St. Jude physician assistant Hayley Arceneaux offers a unique perspective for the patients she sees every day in the hospital's Leukemia and Lymphoma inpatient service. As a childhood cancer survivor who was treated at St. Jude, she's a comforting voice for new patients and a shining example to survivors of a world of possibilities.
Arceneaux, who was diagnosed with the bone cancer osteosarcoma as a child, has experienced the St. Jude mission from several viewpoints—as a patient, a student researcher, an intern, a fundraiser and now as a clinician.
“It’s an empowering feeling to take off the St. Jude patient arm band and put on a name badge,” Arceneaux said. “It’s a physical representation of how far I’ve come.”
At age 10, Arceneaux was diagnosed with osteosarcoma after she initially began feeling pain in her leg while training for a black belt in Tae Kwon Do. Ensuing tests revealed an egg-sized tumor above her left knee. After being referred to St. Jude, she underwent chemotherapy and limb-saving surgery by Michael Neel, MD, of the Surgery Department. During the operation, doctors removed the tumor along with most of her femur and replaced it with a prosthetic device that could expand as she grew.
After completing treatment and returning to St. Jude regularly for continuing care, she was one of 60 college students selected for the 2013 St. Jude Pediatric Oncology Education (POE) program. The program allows college students who are interested in the biomedical sciences opportunities to work with a St. Jude mentor for a summer session. Arceneaux researched Streptococcus pneumoniae in the Infectious Diseases lab of Jason Rosch, PhD.
“That experience was a great opportunity to work alongside some of the best researchers in the world,” she said.
Arceneaux returned to college in the fall, where she studied abroad in Spain. Her ties to St. Jude continued at Southeastern Louisiana University. She was involved with several ALSAC fundraising events and interned with the organization.
She’ll soon take her St. Jude experience to out-of-this-world heights as one of four crew members aboard the first all-civilian space mission Inspiration4 later this year. Representing the worlds of science, commerce and humanitarian endeavors, SpaceX’s Inspiration4 will include a diverse crew commanded by pilot and adventurer Jared Isaacman, founder and CEO of Shift4 Payments.
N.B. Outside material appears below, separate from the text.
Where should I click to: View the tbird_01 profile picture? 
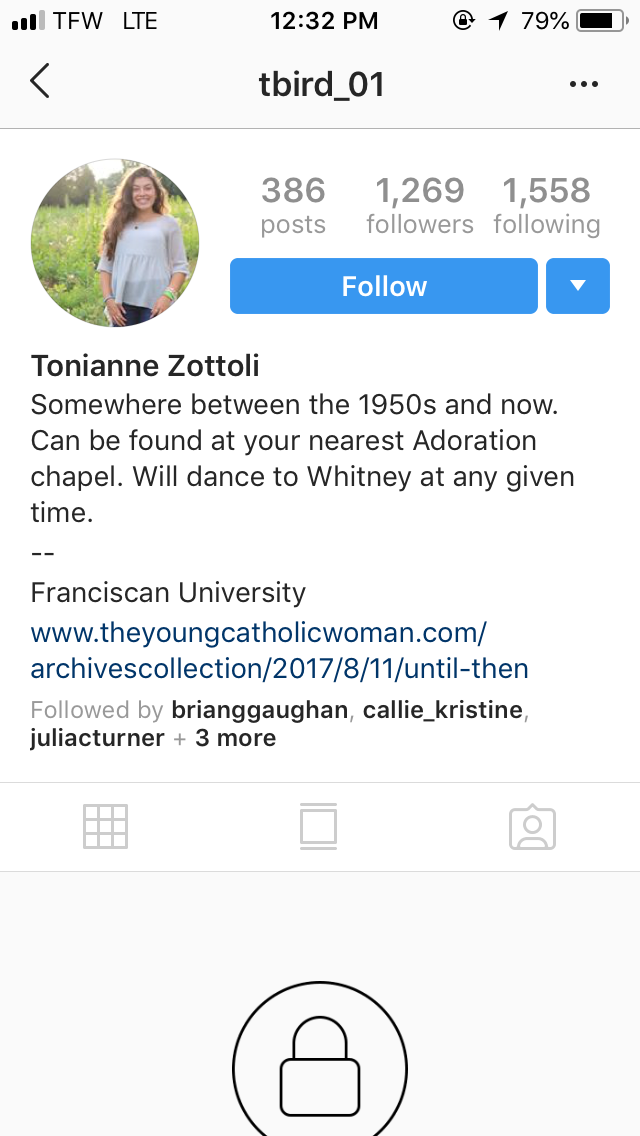115,243
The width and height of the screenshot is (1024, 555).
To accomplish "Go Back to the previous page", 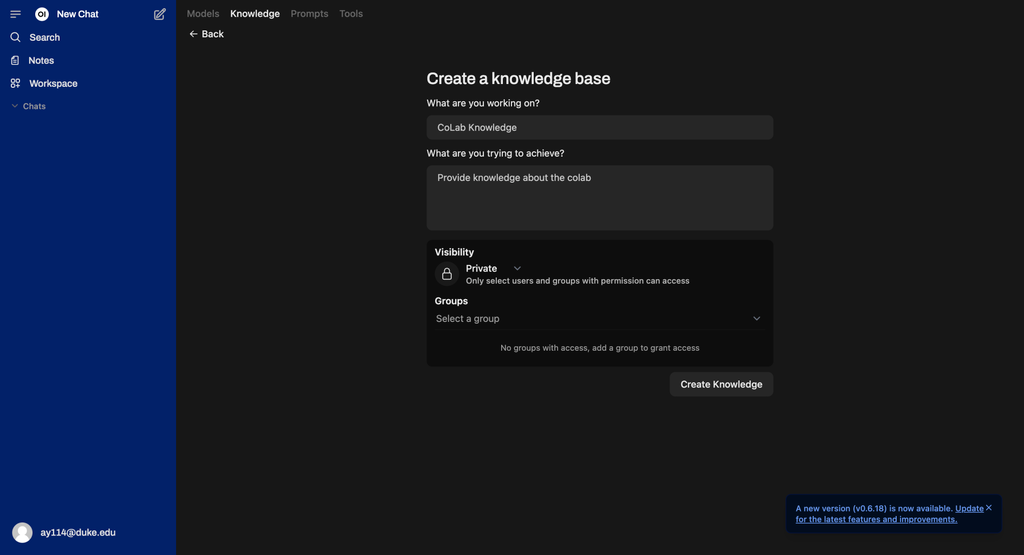I will point(207,34).
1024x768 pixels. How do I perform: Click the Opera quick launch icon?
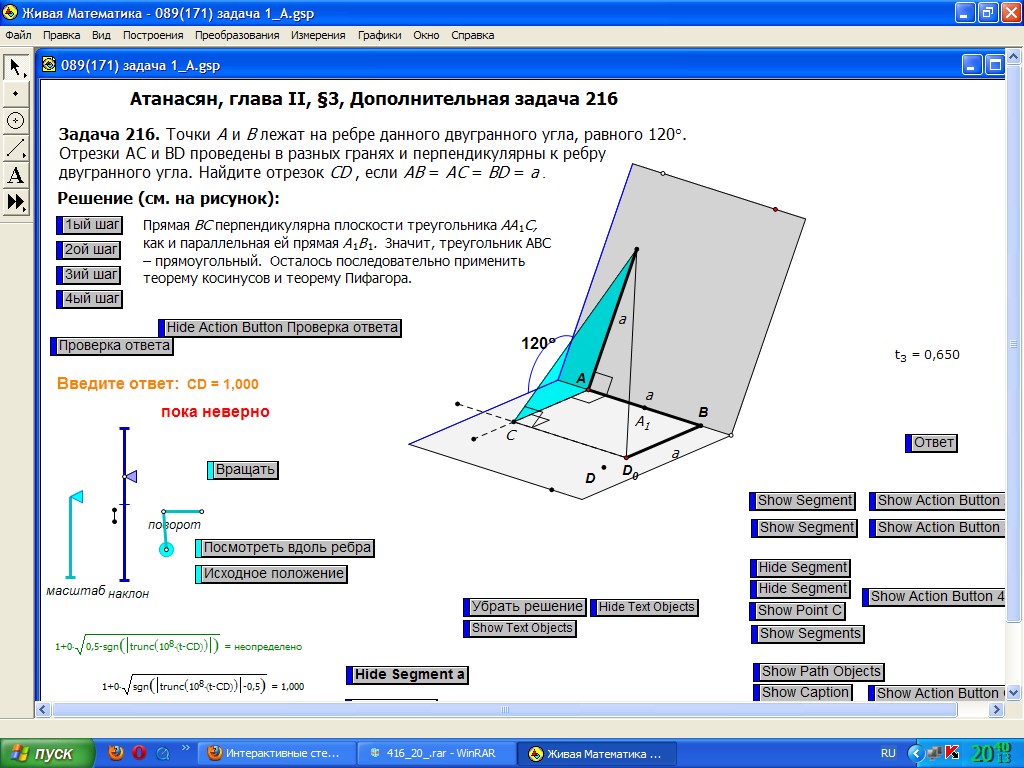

The crew symbolizes the best of humanity with each member representing one of the four qualities of Leadership, Hope, Prosperity and Generosity. Arceneaux’s seat on the rocket embodies Hope. The flight will raise awareness and funds for St. Jude. The remaining crew was announced March 30.
Joining Arceneaux on the mission are entrepreneur Sian Proctor (Prosperity) and aerospace industry employee Christopher Sembroski (Generosity). The Generosity seat was randomly selected through a St. Jude fundraising campaign.
Arceneaux, a 29-year-old Louisiana native, is an adventurer at heart with a personal goal of traveling to all seven continents. She’s visited 21 countries total including Colombia, Italy, Mexico, Morocco, the Netherlands, New Zealand, Nicaragua, and Switzerland. Arceneaux also spent a month volunteering in local hospitals in Peru.
When she was approached about the opportunity to represent St. Jude in space, she reacted first in disbelief, then enthusiasm. Her family, including a brother and sister-in-law who are aerospace engineers, strongly supported her decision.
Arceneaux credits her cancer experience and St. Jude with helping prepare her for this challenge.
“It taught me to kind of expect the unexpected and go with it,” she said.
Arceneaux earned an undergraduate degree in Spanish in 2014 and a physician assistant degree in 2016. She joined the hospital last year, fulfilling her dream of returning to St. Jude as a care provider.
Arceneaux will begin space training later this year. She hopes her involvement raises more awareness about the hospital while also inspiring current patients. When the rocket enters orbit, Arceneaux will become the first person with an internal prosthesis in space.
“This is a once-in-a-lifetime opportunity, but also such an incredible thing for St. Jude,” Arceneaux said. “My goal for this mission is to show pediatric cancer patients and survivors that anything is possible. The sky is not the limit.”